Austin Campus Honors Students at Clinical Initiation Ceremony

Austin Campus Honors Students at Clinical Initiation Ceremony

A group shot of students from the Clinical Initiation Ceremony.

A group shot of students from the Clinical Initiation Ceremony. Photo by Brio Photography

Family, friends, and alumni gathered to support members of Egan Austin's second nursing cohort at the campus’s Clinical Initiation Ceremony.

Students in the Marion Peckham Egan School of Nursing and Health Studies marked their entry into clinical practice at the ceremony. The biannual event at Fairfield University’s Austin campus honors nursing students and promotes commitment to patient-centered values.

Twenty-two students in the Accelerated Second Degree Nursing program participated in the event.

Dean Meredith Wallace Kazer, PhD, APRN, FAAN, welcomed the Class of 2025. In her opening remarks, she encouraged the future nurses to become leaders in compassionate care, a term she defined by way of examples: “It is gently holding a preterm infant to your heart; it is singing a song while administering painful intervention; it is dropping to your knees to pray alongside a mother who has lost her child; it is the squeeze of wrinkled hand, awakening from sleep.”
##############################
■ REQUIRED ACTIONS ■
1 > Reproduce everything in the nursing ceremony article from "Family, friends, and" down to "in the event.".
2 > According to the nursing ceremony article, how many students in the Accelerated Second Degree Nursing program took part in the event?
##############################
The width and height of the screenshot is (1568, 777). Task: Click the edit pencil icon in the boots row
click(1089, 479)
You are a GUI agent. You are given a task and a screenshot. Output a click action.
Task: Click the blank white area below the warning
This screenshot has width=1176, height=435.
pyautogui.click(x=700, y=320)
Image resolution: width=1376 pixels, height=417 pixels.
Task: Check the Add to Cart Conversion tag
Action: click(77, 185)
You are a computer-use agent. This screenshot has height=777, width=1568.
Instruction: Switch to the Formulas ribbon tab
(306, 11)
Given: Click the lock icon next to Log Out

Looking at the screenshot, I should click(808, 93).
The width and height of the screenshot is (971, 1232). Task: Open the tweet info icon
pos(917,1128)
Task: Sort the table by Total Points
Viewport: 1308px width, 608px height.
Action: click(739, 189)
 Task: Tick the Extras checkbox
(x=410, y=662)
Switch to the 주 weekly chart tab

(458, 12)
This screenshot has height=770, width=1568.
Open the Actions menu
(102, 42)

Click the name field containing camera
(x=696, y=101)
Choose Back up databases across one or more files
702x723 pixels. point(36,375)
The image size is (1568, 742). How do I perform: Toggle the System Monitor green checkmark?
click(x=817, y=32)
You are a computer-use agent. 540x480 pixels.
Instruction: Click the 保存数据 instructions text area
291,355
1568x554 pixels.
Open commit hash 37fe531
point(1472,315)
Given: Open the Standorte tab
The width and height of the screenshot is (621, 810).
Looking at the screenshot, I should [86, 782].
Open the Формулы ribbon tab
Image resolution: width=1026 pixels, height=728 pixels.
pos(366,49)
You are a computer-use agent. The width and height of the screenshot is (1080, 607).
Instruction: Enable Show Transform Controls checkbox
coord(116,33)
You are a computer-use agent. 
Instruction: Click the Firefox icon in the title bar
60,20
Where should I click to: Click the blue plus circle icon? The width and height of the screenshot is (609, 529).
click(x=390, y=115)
##############################
■ ANSWER SECTION ■
1 >
Family, friends, and alumni gathered to support members of Egan Austin's second nursing cohort at the campus’s Clinical Initiation Ceremony.

Students in the Marion Peckham Egan School of Nursing and Health Studies marked their entry into clinical practice at the ceremony. The biannual event at Fairfield University’s Austin campus honors nursing students and promotes commitment to patient-centered values.

Twenty-two students in the Accelerated Second Degree Nursing program participated in the event.

2 > Twenty-two